From TFA his mother wouldn't let him build a hyperbolic chamber.
Definition of hyperbolic
exaggerated: enlarged beyond truth or reasonableness; "had an exaggerated (or inflated) opinion of himself"; "a hyperbolic style"
Take the back cover off of a really old TV and tap the tip of a screwdriver across the back circuit of the picture tube. A ball of energy should melt the tip of the screwdriver and/or throw you back 20 feet and/or turn your hair white.
What did he use to shield the neutrons or did he just suck them up?
Personally, if I put a dilute gas in a vacuum chamber, apply a voltage and see a small ball of fire, I think plasma. Why is this not just a plasma? How do we know it's fusion?
And what is a "hyperbolic chamber"???????
Note: creating a plasma at 17 years old in a garage would still be very cool. Maybe not slashdot-front-page cool, but still cool.

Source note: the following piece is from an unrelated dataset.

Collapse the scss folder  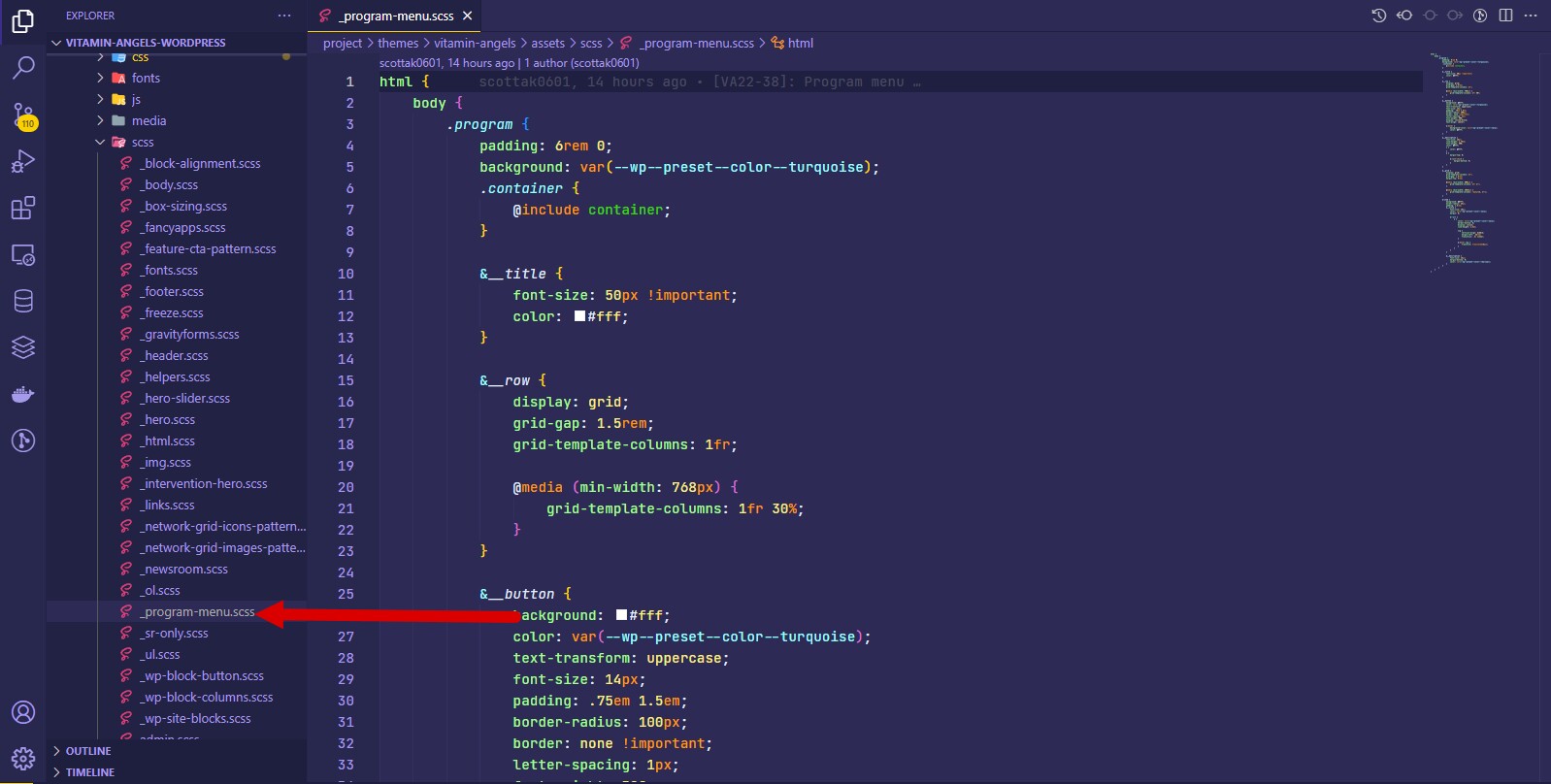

I was thinking that perhaps it is that sort of glowing blue that you get in movies. Or perhaps the glowing green that gets associated with radiation?
OK, congrats that this seems to have worked. But a teen experimenting at home with 40.000 volt and Deuterium - am I the only one who thinks this is frightening?
Idha khatabahum lijahiluna qalu salaman
Sounds like a Farnsworth-Hirsch Fusor: http://en.wikipedia.org/wiki/Fusor
so really nothing new.
I think you're confusing deuterium with plain old hydrogen. You can extract hydrogen from water with electrolysis, but separating the deuterium (representing a vanishingly small percentage of the liberated hydrogen) from that would still be, to put it mildly, less than trivial.
IIRC, commercial heavy water plants do something that takes advantage of the slight difference in boiling point between D2O and H2O, and do a very delicate fractional distillation, over and over and over. The energy involved to do it is pretty immense, and it would be tough to do except under very carefully controlled conditions. Hydrogen sulfide may also be involved at some point in the process, as well, at least according to this WP article.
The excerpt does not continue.